Byalynitsky-Birulya was born on Babkovo Estate, Orsha district, Mogilev Province, the son of naturalist Andrei Simplicianovich and Sofia Franzewna née Lisovskaya. Andrei had established a meteorological station at Korolevo, near Vitebsk, in 1864 and ran it until 1941, publishing records in the Vitebsk Gazette. Alexei graduated from the gymnasium in Vyazma in 1886, and went to St. Petersburg University where he graduated in the natural sciences in 1891. He initially took an interest in botany but shifted to zoology. He studied the marine fauna under Vladimir Shimkevich at the Solovetsky Island biological station. In 1891, he collected insects in Transcaucasia on behalf of the Imperial Russian Entomological Society. From 1893, he worked as a curator at the zoological museum and in 1925 he became a professor of zoogeography. In 1899, he joined the expedition to Svalbard as a naturalist and in 1900 he served as zoologist aboard the polar expedition under Baron Eduard von Toll. The hydrographer A. V. Kolchak was also a part of the expedition. In 1902, the team aboard the Zarya stopped on Kotelny in the Novosibirsk Islands and two teams went out. Byalynitksy-Birulya and three Yakuts went to Novaya Zemlya. Toll went in search of Sannikov Land and was never found again. The sea froze and the group did not manage to move to the mainland for a month. A rescue mission was sent in 1903.

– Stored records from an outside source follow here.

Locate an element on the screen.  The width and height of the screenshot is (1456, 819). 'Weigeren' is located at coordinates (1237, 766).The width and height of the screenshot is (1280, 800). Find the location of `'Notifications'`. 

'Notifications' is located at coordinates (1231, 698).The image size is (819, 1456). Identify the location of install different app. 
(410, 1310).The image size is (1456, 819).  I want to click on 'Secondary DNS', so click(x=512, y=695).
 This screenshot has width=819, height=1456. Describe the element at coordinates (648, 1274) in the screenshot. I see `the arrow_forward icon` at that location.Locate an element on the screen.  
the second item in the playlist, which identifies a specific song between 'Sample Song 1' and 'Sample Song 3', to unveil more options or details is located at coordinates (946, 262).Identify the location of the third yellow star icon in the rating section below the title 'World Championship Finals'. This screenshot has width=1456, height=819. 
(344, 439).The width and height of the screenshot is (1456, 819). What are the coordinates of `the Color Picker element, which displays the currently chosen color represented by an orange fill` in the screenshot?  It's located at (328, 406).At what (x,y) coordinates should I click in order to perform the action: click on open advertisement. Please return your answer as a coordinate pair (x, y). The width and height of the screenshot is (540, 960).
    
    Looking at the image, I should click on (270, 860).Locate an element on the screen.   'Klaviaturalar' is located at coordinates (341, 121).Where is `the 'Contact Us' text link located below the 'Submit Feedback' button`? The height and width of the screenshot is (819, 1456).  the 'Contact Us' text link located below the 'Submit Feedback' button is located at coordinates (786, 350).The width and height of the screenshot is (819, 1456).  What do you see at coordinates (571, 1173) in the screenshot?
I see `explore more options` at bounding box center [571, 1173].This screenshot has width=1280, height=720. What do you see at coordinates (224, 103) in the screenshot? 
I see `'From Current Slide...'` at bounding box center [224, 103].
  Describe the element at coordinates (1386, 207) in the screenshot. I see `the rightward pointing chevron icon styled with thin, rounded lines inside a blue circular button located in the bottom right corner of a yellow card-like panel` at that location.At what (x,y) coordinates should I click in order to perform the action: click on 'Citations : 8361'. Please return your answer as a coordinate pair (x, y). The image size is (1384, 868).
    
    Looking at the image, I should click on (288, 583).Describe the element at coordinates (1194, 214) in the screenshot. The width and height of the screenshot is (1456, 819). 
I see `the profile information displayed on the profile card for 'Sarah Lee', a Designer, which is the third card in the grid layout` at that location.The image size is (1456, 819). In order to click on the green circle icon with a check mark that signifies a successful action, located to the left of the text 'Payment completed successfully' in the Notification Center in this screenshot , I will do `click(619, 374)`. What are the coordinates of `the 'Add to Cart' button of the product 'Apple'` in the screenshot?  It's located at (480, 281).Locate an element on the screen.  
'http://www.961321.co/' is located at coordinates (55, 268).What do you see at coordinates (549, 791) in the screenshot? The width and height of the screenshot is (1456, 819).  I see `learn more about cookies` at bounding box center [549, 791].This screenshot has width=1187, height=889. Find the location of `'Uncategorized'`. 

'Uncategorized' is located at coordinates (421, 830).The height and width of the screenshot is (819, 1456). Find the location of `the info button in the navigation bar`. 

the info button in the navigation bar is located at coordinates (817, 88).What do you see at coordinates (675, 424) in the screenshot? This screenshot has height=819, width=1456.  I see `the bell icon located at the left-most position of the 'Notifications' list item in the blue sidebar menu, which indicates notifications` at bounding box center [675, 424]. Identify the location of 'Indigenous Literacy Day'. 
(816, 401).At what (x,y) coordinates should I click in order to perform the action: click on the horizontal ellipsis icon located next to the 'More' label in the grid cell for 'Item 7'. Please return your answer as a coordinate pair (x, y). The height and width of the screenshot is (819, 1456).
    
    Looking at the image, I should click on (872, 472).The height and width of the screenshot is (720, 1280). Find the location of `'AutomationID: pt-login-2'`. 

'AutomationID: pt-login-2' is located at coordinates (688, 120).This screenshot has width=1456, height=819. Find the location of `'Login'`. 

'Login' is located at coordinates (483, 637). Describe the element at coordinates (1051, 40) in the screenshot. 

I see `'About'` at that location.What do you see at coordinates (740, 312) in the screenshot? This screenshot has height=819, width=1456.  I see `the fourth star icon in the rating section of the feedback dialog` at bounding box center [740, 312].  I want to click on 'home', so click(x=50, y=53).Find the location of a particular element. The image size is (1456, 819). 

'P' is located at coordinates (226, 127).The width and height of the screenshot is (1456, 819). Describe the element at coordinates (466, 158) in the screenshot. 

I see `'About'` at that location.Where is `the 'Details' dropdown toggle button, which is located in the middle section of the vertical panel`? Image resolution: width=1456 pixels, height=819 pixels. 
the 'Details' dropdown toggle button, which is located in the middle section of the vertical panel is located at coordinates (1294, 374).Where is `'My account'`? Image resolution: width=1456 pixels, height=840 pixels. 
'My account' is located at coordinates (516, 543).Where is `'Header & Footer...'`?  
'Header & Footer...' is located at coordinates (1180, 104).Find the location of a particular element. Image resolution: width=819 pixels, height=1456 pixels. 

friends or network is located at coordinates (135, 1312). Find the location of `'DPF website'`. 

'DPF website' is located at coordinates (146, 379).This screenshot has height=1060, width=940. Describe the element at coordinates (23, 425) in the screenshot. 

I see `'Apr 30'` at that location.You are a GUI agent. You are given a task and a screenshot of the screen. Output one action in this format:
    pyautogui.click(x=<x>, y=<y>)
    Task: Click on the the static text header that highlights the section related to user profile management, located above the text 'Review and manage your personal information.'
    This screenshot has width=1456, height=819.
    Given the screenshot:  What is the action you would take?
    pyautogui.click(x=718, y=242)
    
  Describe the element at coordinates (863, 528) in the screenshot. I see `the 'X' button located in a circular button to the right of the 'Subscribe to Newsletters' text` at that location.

Byalynitsky-Birulya published extensively on the systematics of invertebrates collected from the polar region. He also studied Ross's gull and the distributions of mammals. In 1919, he participated in the development of laws to regulate hunting. From 1917, he edited the annual reports of the zoological museum that he directed from 1929. In 1921, he received the Konstantinov Medal of the Russian Geographical Society. In 1928, he took part in an expedition into central Asia with a special focus on malaria studies and parasitology. He was dismissed from his position in 1929 by the committee of Figatner. In November 1930, he was arrested as part of an academic purge and sentenced by the Troika of OGPU representatives on February 10, 1931. He was sent to labour camp in Belbaltlag for three years. His sentence was shortened but he was exiled to Archangelsk where he worked with the state oceanographic institute. He was dismissed from this post in 1935. He is said to have died in Leningrad with some sources suggesting that he was executed.

Byalynitsky-Birulya was a member of the St. Petersburg Society of Naturalists from 1892, the Russian Entomological Society from 1895 and the Imperial Russian Geographical Society from 1906.